Outra ironia do capitalismo global, pelo grande consumo nacional e os baixos preços dos produtos chineses, os norte-americanos são a segunda economia que mais nacionaliza mercadorias “made in China”, atrás somente da União Europeia. Cerca de 15% dos produtos vendidos dentro dos Estados Unidos são chineses, além disso, norte americanos são os maiores parceiros comerciais do país asiático.
A situação se torna ainda mais complexa quando analisamos outros fatores, além do comércio internacional, entre os principais protagonistas citados. Atualmente a China acumula quase USD 900 bilhões em títulos do tesouro – da dívida pública – dos Estados Unidos. E mesmo em tempos de crise, 80% das empresas americanas na China tiveram lucros em sua produção. Dessa maneira, a China financia os Estados Unidos, que montam suas fábricas na China, que também vende aos Estados Unidos. Ou seja, interesses e ganhos são compartilhados em uma relação estreita. Mas por fim, a balança pende desfavoravelmente aos norte-americanos quanto ao desemprego – forte ponto por pressões internas ao governo.
Enquanto isso, vários Estados somente somam prejuízos com a situação. O Brasil apresentou, dia 10 de maio deste ano, com apoio do Mercosul, uma proposta de discussão sobre a guerra cambial no grupo de trabalho de Comércio, Dívida e Finanças da OMC. O Itamaraty declarou que há um vácuo institucional na discussão do assunto, mas acredita que pelas resistências o assunto só estará em pauta em 2012.

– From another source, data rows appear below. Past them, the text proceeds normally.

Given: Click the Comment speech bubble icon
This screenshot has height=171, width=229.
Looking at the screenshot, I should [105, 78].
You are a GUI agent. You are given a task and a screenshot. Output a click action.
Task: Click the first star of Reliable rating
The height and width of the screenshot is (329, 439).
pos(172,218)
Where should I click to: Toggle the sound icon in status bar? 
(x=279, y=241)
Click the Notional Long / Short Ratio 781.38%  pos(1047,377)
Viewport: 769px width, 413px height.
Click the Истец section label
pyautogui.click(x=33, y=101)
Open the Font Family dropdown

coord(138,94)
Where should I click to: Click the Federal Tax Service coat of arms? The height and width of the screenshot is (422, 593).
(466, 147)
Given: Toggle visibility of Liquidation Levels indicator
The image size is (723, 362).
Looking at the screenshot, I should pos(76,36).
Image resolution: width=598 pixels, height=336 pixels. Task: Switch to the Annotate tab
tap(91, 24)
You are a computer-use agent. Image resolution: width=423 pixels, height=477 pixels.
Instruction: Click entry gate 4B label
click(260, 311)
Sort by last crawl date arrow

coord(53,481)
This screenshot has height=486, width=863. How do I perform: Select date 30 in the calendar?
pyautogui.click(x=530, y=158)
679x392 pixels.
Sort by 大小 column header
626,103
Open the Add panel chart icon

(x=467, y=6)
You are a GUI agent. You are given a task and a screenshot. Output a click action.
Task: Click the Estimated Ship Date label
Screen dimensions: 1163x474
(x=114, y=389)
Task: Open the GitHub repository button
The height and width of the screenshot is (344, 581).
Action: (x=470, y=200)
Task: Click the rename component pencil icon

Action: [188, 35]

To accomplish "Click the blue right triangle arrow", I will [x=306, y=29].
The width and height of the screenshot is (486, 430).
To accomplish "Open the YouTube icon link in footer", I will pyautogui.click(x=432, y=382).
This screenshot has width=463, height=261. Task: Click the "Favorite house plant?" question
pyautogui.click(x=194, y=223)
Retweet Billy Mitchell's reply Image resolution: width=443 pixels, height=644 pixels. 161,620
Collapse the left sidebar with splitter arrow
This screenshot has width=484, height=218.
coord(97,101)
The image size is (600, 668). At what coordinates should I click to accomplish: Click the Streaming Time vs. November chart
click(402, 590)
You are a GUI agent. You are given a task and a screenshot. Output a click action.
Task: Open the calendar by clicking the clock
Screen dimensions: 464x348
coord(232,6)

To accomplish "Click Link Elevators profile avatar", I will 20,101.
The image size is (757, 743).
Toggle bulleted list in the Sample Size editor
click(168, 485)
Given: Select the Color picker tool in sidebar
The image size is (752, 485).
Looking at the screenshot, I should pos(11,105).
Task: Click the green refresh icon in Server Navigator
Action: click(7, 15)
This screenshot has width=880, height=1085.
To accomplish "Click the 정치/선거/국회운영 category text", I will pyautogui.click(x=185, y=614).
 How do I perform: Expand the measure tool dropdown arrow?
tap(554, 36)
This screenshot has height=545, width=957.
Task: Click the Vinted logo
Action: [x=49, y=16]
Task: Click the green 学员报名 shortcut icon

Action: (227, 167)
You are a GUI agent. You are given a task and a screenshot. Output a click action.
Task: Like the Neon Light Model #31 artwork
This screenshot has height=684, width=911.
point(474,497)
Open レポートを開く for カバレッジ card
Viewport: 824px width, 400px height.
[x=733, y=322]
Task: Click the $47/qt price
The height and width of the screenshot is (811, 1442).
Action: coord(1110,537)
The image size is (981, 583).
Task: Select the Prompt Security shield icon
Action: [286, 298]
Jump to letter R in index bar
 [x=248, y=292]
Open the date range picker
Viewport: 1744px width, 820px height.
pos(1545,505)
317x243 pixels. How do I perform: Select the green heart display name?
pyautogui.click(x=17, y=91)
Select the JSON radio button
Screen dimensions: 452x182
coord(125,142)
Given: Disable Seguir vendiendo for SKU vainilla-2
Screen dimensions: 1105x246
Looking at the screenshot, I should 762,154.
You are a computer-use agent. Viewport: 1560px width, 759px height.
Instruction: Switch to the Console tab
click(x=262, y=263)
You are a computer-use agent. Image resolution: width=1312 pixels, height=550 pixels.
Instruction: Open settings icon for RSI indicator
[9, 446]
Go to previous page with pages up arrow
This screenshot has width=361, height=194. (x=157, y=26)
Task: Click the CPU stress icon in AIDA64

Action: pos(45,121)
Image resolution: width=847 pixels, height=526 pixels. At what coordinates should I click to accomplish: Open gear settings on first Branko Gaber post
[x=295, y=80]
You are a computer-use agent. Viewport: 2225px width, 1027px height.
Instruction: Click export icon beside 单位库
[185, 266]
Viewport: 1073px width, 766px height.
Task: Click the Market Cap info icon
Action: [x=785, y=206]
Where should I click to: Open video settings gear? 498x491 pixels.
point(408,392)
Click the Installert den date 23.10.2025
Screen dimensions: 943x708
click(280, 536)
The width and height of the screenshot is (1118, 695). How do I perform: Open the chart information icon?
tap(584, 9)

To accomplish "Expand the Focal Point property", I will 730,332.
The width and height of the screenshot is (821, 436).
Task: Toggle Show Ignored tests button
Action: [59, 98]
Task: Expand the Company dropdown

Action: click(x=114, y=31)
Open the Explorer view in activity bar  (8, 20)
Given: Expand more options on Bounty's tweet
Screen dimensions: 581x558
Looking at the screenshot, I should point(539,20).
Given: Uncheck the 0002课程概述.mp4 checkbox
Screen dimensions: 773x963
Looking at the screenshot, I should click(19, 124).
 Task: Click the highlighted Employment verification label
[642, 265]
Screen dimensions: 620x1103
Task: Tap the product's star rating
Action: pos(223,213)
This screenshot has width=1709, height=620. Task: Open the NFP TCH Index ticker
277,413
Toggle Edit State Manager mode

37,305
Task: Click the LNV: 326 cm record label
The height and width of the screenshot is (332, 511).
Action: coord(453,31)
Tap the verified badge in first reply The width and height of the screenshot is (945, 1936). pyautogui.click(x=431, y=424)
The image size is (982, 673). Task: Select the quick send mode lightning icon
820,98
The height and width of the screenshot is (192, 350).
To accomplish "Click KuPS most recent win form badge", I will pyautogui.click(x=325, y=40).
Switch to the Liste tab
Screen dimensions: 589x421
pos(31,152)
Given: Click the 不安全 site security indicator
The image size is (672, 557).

Em síntese, temos duas perspectivas para o futuro da guerra cambial: ou haverá uma mudança jurídica nas organizações internacionais citadas por meio da força dos emergentes, defendendo a igualdade de condições de comércio, ou, por negociações fora dos grandes fóruns entre os Estados mais fortes, haverá a manutenção e um ajuste a favor de uma situação mais simétrica de ganhos entre eles. Assim, resta aguardar somente onde será o palco dessa “guerra” e quem serão os perdedores.

* Guilherme de Melo Silva tem formação técnica em Comércio Exterior, é aluno do 5º período de Relações Internacionais e participa do grupo de Iniciação Científica “Comércio internacional e desenvolvimento econômico”, sob a coordenação da Prof. Dra. Cíntia Rubim.